Complete step-by-step answer:
The maximum constant velocity acquired by a body while falling through a viscous fluid is called its terminal velocity.
Mathematically terminal velocity is given as,
$V=\dfrac{2}{9}{{r}^{2}}=\dfrac{\left( \rho -\sigma \right)g}{\eta }$
Where $\rho $ and $\sigma $ are mass densities of sphere and fluid respectively. We can infer from the equation that the terminal velocity depends on the square of the radius of the sphere and is inversely proportional to the viscosity of the medium. Viscosity is used to measure a medium’s internal resistance against the flow.
$\Rightarrow \dfrac{V}{{{r}^{2}}}=\dfrac{2}{9}\left[ \dfrac{\left( \rho -\sigma \right)g}{\eta } \right]$
According to the question terminal velocity for the smaller drop is given by,
$\Rightarrow \dfrac{V}{{{r}^{2}}}=\dfrac{2g}{9\eta }\left( \rho -\sigma \right)$ -- (1)
Similarly, terminal velocity for the bigger drop is given by,
$\Rightarrow \dfrac{{{V}^{'}}}{{{R}^{2}}}=\dfrac{2g}{9\eta }\left( \rho -\sigma \right)$ -- (2)
Dividing equation (1) by (2),
$\Rightarrow \dfrac{V}{{{V}^{'}}}=\dfrac{{{r}^{2}}}{{{R}^{2}}}$
$\Rightarrow \dfrac{V}{{{V}^{'}}}=V{{\left( \dfrac{R}{r} \right)}^{2}}$ -- (3)

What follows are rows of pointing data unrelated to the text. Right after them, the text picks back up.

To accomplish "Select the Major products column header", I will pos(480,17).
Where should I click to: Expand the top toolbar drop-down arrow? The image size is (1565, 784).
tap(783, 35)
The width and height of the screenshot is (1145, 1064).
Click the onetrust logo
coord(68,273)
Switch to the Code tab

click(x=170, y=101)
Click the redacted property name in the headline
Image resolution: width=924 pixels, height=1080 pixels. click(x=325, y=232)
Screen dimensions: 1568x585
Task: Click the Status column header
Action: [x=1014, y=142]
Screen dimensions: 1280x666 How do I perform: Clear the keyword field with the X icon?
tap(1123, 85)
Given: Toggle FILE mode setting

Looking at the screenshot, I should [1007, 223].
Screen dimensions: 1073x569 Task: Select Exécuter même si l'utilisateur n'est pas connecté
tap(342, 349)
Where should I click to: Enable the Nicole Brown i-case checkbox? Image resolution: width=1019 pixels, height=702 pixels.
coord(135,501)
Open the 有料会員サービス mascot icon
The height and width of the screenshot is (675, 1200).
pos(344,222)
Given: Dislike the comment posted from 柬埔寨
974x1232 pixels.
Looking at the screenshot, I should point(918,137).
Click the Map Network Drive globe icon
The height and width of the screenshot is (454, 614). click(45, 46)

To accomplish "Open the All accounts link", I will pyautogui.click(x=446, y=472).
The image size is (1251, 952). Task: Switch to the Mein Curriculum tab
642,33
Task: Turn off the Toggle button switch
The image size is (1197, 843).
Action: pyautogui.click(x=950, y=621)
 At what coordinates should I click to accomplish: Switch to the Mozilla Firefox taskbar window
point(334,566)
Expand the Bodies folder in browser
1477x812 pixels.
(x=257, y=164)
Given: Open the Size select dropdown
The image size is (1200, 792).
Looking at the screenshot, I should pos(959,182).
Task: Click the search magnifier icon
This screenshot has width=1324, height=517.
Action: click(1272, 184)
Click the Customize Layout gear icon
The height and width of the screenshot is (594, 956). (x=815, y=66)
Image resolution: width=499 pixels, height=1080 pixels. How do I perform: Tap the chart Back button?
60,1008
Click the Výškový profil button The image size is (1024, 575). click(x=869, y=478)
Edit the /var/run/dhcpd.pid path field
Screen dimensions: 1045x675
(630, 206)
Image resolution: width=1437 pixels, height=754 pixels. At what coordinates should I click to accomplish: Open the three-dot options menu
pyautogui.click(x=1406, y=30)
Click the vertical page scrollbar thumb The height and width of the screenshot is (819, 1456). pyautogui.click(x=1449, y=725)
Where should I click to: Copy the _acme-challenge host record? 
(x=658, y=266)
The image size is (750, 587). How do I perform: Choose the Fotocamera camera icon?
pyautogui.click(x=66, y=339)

If $N$ number of such identical droplets combine together forming bigger drop, then
Volume of one big drop = Volume of $N$droplets
Since, volume of the sphere is given by,
 $V=\dfrac{4}{3}\pi {{r}^{3}}$
$\dfrac{4}{3}\pi {{R}^{3}}=N\left( \dfrac{4}{3}\pi {{r}^{3}} \right)$
$\Rightarrow {{R}^{3}}=N\left( {{r}^{3}} \right)$
$\Rightarrow {{R}^{3}}={{N}^{1/3}}\left( r \right)$
Thus, terminal velocity of bigger drop can be given by,
Terminal velocity of bigger drop \[={{\left( \dfrac{R}{r} \right)}^{2}}\times V\]
From equation (1)
$={{\left( \dfrac{{{N}^{1/3}}}{\dfrac{r}{3}} \right)}^{2}}\times V={{\left( {{N}^{1/3}} \right)}^{2}}\times V$
$={{N}^{2/3}}\times V$ from equation (2)
Hence, the terminal velocity of the bigger drop is ${{N}^{2/3}}V$.

Note: Stokes law is used to calculate the viscosity of the fluid. It is a mathematical equation that expresses the settling velocities of small spherical particles in a fluid medium. Mathematically, it is represented as,
$F\propto {{\eta }^{a}}{{r}^{b}}{{v}^{c}}$
$\Rightarrow F=k{{\eta }^{a}}{{r}^{b}}{{v}^{c}}$ ; here $k$ is the constant of proportionality.